Identification of MTRs in Ti6Al4V using machine learning in TiZone™ [49] (Color figure online)

The quantification of the segmented MTR is then achieved by the use of higher-order statistics (i.e., two-point correlation) by integration with the two-point correlation app and the chord length distribution app (Fig. 15). These two apps are the same ones used to quantify TiSeg segmented features. This confirms the interoperability of both apps since they are built to quantify the spatial distribution of an FOI regardless of what is that feature (e.g., primary alpha phase, dendrites, or MTR family). Since the FOI is identified with algorithms acting on input data in parallel, the quantification is also done in parallel, enabling horizontal scaling with the size of the input dataset. An example of conducting MTR identification and quantification on many samples was demonstrated by Pilchak et al. [38] using microstructure-based quality control to identify the effect of billet size on MTR for Ti6242Si.

Fig. 15
figure 15

Quantification of MTRs using two-point correlation and chord length distribution apps of the segmented MTRs in Fig. 14 (Color figure online)

The interoperability of microstructure datasets stored in flat files is further proven by the authors’ web-based implementation of the open-source application Dream3D [16] that was developed around the Macrozone pipeline [17] to identify MTR. It was then integrated with MiCloud for quantification of the segmented MTR by two-point statistics and CLD apps that were previously used with TiZone and TiSeg. Using the same EBSD dataset demonstrated above by the TiZone and Woodfield apps, a grain map was generated in which MTR was identified by randomly selected colors with area fraction of each grain plotted in a boxplot (Fig. 16) to be used for further segmentation of MTRs based on area fraction threshold selected by the user which enabled quantification of segmented MTRs by the two-point correlations and CLD apps (Fig. 17).

Fig. 16
figure 16

Identification of MTRs, in Fig. 11, using the Dream3D pipeline deployed on MiCloud. Each color defines a single MTR with misorientation tolerance of 15° (Color figure online)

Fig. 17
figure 17

Quantifications of segmented MTRs by Dream3D using two-point correlation and CLD on MiCloud (Color figure online)

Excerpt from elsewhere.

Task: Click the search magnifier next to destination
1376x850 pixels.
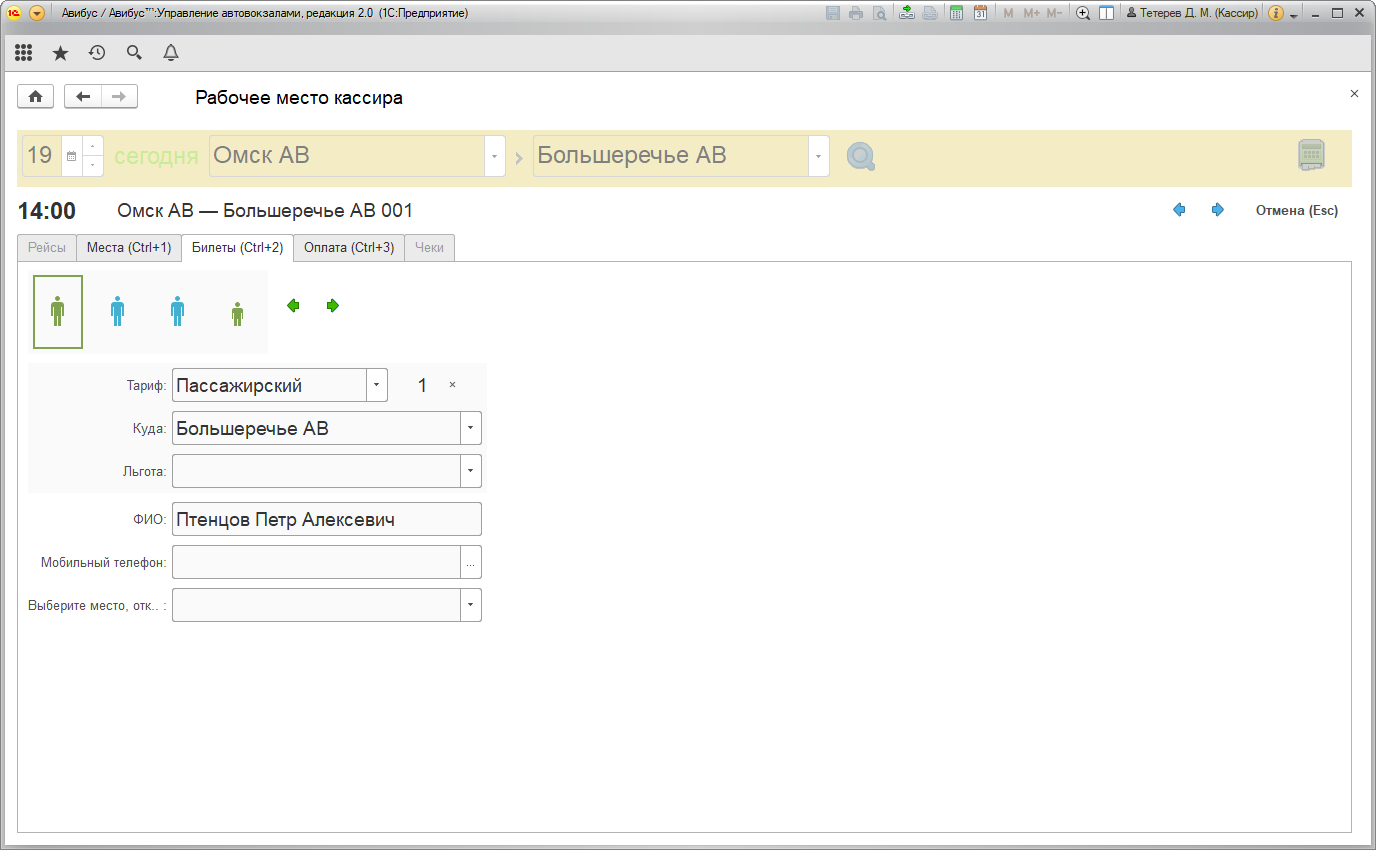Action: [860, 156]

Using the same EBSD dataset across various apps showed some of the many benefits of adopting a cloud computing platform in ICME implementations, allowing for data and model reuse by users across the globe.

Conclusions

Interoperability of materials datasets, data analytics tools, and computational software are crucial elements for practical implementation of ICME and MGI visions. Microstructure-informed cloud computing (MiCloud) was developed to offer a practical platform for interoperability of materials datasets and data analytics tools. Global sharing of microstructure data analytics and collaboration among academic researchers and across industrial supply chains was demonstrated on a case study using BSE and EBSD datasets for Ti6Al4V that were analyzed for identification and quantification of various features of interest (FOIs) including primary alpha particles, beta phase, secondary alpha laths, and microtextured regions (MTRs). The case study showed that for interoperability, scalability, and efficient reuse of big material datasets and data analytics, there was no “one size fits all” for data storage. Thus, flat files, HDF5 files, and databases (SQL and NoSQL) were all utilized in MiCloud.